Whether we wish it so or not, whether we comprehend how it can do so, the world spins on. Time doesn't stop. Things don't grind to a halt, and everything keeps moving, sometimes without even pausing to notice.


I'm new to hospice; I only began volunteering this summer, but I both visit with a patient and the family and I make bereavement phone calls and attend the bereavement luncheons each month. Through this volunteering, I'm learning how many people I know have dealt with hospice, and I get insight into what a difference it can make for families and patients. I am also humbled at the hospice's staffs' concern and caring and continual process of dealing with losses. The compassion and concern, the care and the sense of calling pervade the hospice. These are people that make me feel blessed to know them.

I lost my patient Monday. I lost. The family lost their loved one. I didn't know my patient except in the last few months of the patient's life, but I came to love the patient and look forward to my visits, which were the highlight of my week. And I feel this loss, as if my heart breaks in two and I am left breathless, my world not spinning, as I hurt for the family and what they must now cope with, as I hurt for what they were all coping with throughout the dying process. It was truly an honor and a privilege to be allowed inside their lives, to be there with them during this time.

★ ★ ★ ★ ★ ★ ★

* **WHAT THE EXERCISE ASKS**
Reproduce word for word the stretch of the hospice passage from "I'm new to hospice;" through "to know them.". Rely on the hospice passage alone.

★ ★ ★ ★ ★ ★ ★

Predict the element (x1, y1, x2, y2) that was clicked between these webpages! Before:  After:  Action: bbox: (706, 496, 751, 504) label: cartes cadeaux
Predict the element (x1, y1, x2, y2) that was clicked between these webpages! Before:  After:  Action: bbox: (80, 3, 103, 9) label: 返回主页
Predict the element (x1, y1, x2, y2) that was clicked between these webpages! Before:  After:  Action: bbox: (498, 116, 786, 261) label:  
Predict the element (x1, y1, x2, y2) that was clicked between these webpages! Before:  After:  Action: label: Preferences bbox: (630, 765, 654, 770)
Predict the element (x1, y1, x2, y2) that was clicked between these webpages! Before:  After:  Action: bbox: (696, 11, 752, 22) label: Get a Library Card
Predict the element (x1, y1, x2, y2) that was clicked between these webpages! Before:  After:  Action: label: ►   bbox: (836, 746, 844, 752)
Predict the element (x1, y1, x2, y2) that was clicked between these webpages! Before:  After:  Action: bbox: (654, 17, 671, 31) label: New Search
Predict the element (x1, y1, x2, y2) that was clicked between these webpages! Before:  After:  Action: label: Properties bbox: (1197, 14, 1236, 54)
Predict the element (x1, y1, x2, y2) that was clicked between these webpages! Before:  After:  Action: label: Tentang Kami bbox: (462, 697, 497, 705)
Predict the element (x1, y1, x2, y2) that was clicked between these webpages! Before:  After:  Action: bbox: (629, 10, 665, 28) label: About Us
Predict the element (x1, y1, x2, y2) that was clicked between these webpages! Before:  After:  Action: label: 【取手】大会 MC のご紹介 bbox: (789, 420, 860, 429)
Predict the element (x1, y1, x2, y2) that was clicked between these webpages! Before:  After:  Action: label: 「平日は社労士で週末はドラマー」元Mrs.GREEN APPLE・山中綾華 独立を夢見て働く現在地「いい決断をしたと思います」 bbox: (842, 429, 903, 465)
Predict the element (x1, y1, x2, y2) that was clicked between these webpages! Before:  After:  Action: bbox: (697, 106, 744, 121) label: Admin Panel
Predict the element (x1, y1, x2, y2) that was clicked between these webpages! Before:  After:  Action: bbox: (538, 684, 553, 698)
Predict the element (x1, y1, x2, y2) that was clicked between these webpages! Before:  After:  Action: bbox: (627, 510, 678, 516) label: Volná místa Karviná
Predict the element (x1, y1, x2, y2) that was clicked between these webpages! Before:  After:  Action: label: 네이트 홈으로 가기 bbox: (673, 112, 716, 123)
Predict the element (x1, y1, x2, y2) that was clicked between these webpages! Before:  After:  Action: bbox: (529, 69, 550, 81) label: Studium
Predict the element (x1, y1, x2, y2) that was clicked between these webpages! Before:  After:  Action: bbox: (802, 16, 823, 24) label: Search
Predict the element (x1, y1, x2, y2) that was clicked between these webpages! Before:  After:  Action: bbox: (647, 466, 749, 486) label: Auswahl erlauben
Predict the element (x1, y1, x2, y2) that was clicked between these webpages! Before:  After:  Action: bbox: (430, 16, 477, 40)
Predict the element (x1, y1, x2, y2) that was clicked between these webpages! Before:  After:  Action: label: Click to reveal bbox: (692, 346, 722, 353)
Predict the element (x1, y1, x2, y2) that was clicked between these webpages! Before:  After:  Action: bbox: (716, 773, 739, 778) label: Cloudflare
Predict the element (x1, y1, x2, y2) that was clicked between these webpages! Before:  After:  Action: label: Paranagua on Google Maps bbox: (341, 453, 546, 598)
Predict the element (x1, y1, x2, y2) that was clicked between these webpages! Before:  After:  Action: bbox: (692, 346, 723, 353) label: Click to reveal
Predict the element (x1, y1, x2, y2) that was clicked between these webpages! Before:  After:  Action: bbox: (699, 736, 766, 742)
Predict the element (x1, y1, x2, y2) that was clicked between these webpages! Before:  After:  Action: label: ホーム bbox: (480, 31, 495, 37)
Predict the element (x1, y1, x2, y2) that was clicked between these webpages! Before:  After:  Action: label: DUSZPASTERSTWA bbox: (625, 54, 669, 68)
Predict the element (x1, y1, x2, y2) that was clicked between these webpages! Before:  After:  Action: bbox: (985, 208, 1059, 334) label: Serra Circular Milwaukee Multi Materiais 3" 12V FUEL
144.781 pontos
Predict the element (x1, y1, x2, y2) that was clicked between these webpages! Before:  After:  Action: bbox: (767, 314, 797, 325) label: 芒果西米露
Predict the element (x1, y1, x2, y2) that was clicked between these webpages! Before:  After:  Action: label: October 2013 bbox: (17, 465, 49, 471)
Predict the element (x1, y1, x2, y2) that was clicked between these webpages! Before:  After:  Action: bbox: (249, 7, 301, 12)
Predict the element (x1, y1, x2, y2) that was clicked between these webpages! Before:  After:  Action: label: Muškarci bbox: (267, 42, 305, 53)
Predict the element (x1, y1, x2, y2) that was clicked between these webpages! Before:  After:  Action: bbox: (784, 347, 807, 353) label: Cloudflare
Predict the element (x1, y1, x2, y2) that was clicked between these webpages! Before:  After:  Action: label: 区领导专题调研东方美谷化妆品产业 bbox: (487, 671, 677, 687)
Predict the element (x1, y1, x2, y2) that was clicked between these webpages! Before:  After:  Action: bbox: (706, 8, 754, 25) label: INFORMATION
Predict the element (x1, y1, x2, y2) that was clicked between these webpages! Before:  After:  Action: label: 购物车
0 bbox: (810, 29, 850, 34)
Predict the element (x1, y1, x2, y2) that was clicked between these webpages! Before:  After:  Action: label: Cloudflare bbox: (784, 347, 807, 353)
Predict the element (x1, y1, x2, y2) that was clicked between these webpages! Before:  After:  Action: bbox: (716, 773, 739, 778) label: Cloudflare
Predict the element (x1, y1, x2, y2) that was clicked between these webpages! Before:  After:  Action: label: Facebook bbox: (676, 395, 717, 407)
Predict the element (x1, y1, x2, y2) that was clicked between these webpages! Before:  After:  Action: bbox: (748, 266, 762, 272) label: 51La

★ ★ ★ ★ ★ ★ ★

* **WRITTEN RESPONSE**
I'm new to hospice; I only began volunteering this summer, but I both visit with a patient and the family and I make bereavement phone calls and attend the bereavement luncheons each month. Through this volunteering, I'm learning how many people I know have dealt with hospice, and I get insight into what a difference it can make for families and patients. I am also humbled at the hospice's staffs' concern and caring and continual process of dealing with losses. The compassion and concern, the care and the sense of calling pervade the hospice. These are people that make me feel blessed to know them.